MapReduce of "Attack on Big Data" series of tutorials

1. MapReduce installation

(1) Overview of distributed computing

 

Visit master:8088 to check whether yarn is started successfully.

(2) Verify that mapreduce is installed successfully

Run the mapreduce regular matching example included in the hadoop installation package.

 You can see the following output on the console, indicating that the mapReduce task is running, and you can see the task execution record on the yarn monitoring interface.

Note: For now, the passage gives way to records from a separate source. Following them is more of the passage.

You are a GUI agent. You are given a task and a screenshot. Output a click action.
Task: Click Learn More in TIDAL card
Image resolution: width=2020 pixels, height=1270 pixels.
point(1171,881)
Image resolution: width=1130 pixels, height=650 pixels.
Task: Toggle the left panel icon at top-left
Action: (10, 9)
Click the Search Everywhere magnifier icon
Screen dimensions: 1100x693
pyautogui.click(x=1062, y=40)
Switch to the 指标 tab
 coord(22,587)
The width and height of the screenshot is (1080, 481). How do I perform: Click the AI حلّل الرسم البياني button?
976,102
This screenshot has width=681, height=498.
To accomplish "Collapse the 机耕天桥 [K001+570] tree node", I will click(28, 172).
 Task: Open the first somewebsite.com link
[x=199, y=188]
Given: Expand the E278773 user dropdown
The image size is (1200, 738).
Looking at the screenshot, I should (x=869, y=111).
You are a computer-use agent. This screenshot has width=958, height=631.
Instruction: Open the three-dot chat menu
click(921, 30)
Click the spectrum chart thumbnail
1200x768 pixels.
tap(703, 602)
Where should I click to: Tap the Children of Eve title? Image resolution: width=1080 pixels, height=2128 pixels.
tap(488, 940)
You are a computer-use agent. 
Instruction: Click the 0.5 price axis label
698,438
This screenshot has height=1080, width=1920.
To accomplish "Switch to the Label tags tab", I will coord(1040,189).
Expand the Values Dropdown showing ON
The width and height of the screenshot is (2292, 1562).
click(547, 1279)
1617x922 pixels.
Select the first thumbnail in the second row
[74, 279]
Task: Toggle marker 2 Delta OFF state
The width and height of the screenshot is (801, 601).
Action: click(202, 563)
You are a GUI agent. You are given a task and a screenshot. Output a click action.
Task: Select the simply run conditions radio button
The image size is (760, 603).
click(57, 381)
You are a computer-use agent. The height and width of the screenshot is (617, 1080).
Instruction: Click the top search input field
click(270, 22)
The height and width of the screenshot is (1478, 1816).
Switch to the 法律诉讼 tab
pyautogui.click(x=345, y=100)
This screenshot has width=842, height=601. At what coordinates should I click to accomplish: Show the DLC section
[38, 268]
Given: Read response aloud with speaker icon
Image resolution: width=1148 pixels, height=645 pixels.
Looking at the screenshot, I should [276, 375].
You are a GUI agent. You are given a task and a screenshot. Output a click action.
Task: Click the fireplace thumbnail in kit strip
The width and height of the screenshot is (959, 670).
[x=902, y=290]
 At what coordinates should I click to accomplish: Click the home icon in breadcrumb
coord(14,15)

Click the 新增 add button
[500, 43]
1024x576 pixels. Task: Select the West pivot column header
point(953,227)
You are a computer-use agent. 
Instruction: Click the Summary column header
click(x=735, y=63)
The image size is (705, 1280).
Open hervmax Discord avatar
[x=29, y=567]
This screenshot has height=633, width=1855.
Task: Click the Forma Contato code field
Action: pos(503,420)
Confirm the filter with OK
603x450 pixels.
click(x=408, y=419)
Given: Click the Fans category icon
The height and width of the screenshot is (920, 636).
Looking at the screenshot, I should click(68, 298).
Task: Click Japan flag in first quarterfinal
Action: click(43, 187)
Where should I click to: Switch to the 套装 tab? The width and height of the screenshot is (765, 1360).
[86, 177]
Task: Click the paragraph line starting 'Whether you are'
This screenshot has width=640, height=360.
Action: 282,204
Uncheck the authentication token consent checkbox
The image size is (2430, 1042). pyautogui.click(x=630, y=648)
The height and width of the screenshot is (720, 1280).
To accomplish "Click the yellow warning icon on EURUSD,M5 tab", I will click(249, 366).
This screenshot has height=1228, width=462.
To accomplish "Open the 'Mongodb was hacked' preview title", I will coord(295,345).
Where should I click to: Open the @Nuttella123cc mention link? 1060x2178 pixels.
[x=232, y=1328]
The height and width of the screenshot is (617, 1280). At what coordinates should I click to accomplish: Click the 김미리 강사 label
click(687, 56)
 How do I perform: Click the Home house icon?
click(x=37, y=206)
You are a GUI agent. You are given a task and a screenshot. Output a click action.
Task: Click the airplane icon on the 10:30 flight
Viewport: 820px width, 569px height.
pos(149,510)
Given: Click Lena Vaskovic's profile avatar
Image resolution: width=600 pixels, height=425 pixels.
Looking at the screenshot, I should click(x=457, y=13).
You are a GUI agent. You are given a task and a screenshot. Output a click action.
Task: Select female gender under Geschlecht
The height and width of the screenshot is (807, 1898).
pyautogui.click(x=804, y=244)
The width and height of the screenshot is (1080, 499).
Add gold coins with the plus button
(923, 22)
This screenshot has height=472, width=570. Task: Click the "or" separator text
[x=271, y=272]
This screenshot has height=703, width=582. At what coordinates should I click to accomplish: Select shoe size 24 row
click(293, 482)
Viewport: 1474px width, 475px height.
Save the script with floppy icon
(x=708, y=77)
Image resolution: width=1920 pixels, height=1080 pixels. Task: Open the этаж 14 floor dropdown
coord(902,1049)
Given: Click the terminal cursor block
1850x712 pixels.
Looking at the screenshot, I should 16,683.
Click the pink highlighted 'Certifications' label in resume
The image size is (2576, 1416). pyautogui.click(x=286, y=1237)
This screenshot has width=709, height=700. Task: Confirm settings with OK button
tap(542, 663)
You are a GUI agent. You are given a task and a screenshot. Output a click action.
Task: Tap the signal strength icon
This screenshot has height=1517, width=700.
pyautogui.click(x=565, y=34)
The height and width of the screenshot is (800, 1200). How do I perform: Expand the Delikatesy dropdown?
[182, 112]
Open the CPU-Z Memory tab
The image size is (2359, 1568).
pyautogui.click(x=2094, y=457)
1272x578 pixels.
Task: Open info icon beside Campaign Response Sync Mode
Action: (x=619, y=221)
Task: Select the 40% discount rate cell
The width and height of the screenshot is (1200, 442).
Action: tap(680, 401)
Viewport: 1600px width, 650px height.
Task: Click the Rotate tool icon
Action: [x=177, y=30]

Two, hadoop serialization mechanism


Use hadoop's writeable interface to achieve serialization


<dependency>
  <groupId>org.apache.hadoop</groupId>
  <artifactId>hadoop-client</artifactId>
  <version>2.7.5</version>
<dependency>
@Data
@NoArgsConstructor
@AllArgsConstructor
@ToString
public class BlockWritable implements Writable {

    private long blockId;

    private long numBytes;

    private long generationStamp;

    @Override
    public void write(DataOutput out) throws IOException {
        out.writeLong(blockId);
        out.writeLong(numBytes);
        out.writeLong(generationStamp);
    }

    @Override
    public void readFields(DataInput in) throws IOException {
        this.blockId = in.readLong();
        this.numBytes = in.readLong();
        this.generationStamp = in.readLong();
    }



    public static void main(String[] args) throws IOException {
        //序列化
        BlockWritable blockWritable = new BlockWritable(34234L, 234324345L, System.currentTimeMillis());
        DataOutputStream dataOutputStream = new DataOutputStream(new FileOutputStream("D:/block.txt"));
        blockWritable.write(dataOutputStream);
        //反序列化
        Writable writable = WritableFactories.newInstance(BlockWritable.class);
        DataInputStream dataInputStream = new DataInputStream(new FileInputStream("D:/block.txt"));
        writable.readFields(dataInputStream);
        System.out.println((BlockWritable) writable);
    }
}

A set of serialization mechanism encapsulated by hadoop, the file size after serialization is much smaller than that of java serialization. In the case of a large amount of data, the performance is greatly improved.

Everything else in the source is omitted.